Apogee UV22 takes a different approach entirely. Rather than a conventional feedback noise shaper, it modulates the least significant bits onto a high-frequency bias signal near 22 kHz, concentrating all quantization energy at a single narrow band. The result is a consistent noise floor at inaudible frequencies, with no low-level noise modulation across the spectrum.
When to Apply Dither
Dither and noise shaping belong at one place in the signal chain: the final wordlength reduction before delivery. Applying dither earlier — at plugin boundaries, during internal processing — adds noise without benefit. Most modern DAWs process internally at 32-bit or 64-bit floating point, where the noise floor sits far below any audible threshold. Dithering at that stage is pointless. Dithering twice adds the noise floors together.
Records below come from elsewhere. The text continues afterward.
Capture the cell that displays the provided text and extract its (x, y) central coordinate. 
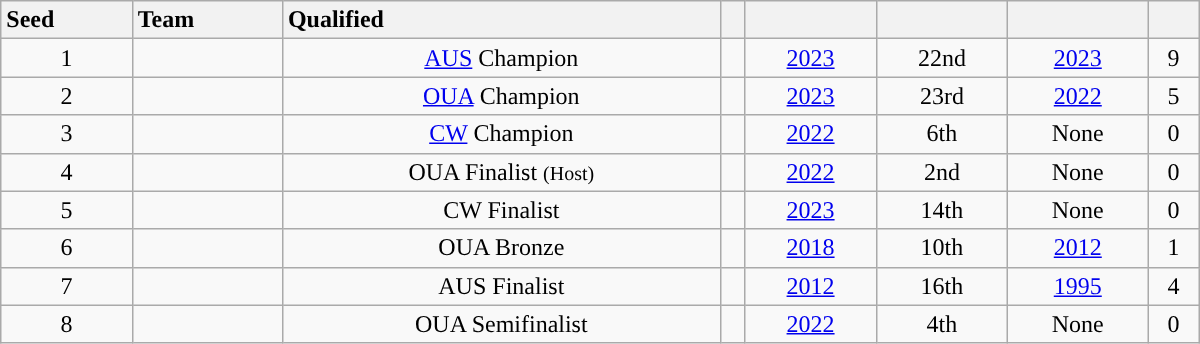
OUA Finalist (Host) (501, 172)
2018 (810, 248)
AUS Finalist (501, 286)
AUS Champion (501, 58)
8 (66, 324)
6 (66, 248)
9 (1174, 58)
22nd (942, 58)
14th (942, 210)
CW Finalist (501, 210)
Qualified (501, 20)
Seed (66, 20)
16th (942, 286)
CW Champion (501, 134)
OUA Bronze (501, 248)
7 (66, 286)
10th (942, 248)
1995 (1078, 286)
OUA Semifinalist (501, 324)
6th (942, 134)
3 (66, 134)
2nd (942, 172)
Team (207, 20)
23rd (942, 96)
OUA Champion (501, 96)
2 (66, 96)
4th (942, 324)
The workflow is: process in floating point, apply dither once when bouncing the 16-bit master. If you are delivering 24-bit files for streaming (which handles its own downstream processing), dither is optional since the 24-bit noise floor at -144 dBFS is below any audible threshold under normal conditions.
The 16-bit format has carried commercial audio for four decades. It continues to do so not because 96 dB is sufficient, but because careful noise shaping has consistently delivered two to three bits beyond what the math implies. The engineering behind that headroom is one of the less visible examples of digital audio theory producing a tangible result in the physical world.